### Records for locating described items

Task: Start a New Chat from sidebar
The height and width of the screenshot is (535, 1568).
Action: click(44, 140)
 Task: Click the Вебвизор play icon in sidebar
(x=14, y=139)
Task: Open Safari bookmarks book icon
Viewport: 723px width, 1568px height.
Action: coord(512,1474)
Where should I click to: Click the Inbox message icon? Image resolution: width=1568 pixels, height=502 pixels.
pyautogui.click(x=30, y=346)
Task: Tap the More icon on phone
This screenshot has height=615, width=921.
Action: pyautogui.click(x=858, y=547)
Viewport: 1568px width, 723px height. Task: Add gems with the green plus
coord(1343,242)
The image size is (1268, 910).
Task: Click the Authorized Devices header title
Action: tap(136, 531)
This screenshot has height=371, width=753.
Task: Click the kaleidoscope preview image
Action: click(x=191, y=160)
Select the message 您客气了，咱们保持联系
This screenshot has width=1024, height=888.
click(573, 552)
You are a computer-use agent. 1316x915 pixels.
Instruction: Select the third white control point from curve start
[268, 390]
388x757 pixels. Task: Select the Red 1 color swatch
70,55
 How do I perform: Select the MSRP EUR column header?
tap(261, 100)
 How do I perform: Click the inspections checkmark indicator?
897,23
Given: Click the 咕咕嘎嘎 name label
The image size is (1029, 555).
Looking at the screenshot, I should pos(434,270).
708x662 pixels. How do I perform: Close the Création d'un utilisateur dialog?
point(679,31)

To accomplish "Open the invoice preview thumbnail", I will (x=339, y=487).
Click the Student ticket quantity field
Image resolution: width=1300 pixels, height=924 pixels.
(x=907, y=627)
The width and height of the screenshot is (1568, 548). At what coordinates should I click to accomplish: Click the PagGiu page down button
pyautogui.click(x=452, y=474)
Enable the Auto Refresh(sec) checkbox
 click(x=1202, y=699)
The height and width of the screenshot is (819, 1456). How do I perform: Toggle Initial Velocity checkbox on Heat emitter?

### Problem requirements
Find each line in the records above that contains the word "This" and copy it in full. Case matters, so the match must be exact.

### Output below
This screenshot has height=615, width=921.
This screenshot has height=371, width=753.
This screenshot has width=1024, height=888.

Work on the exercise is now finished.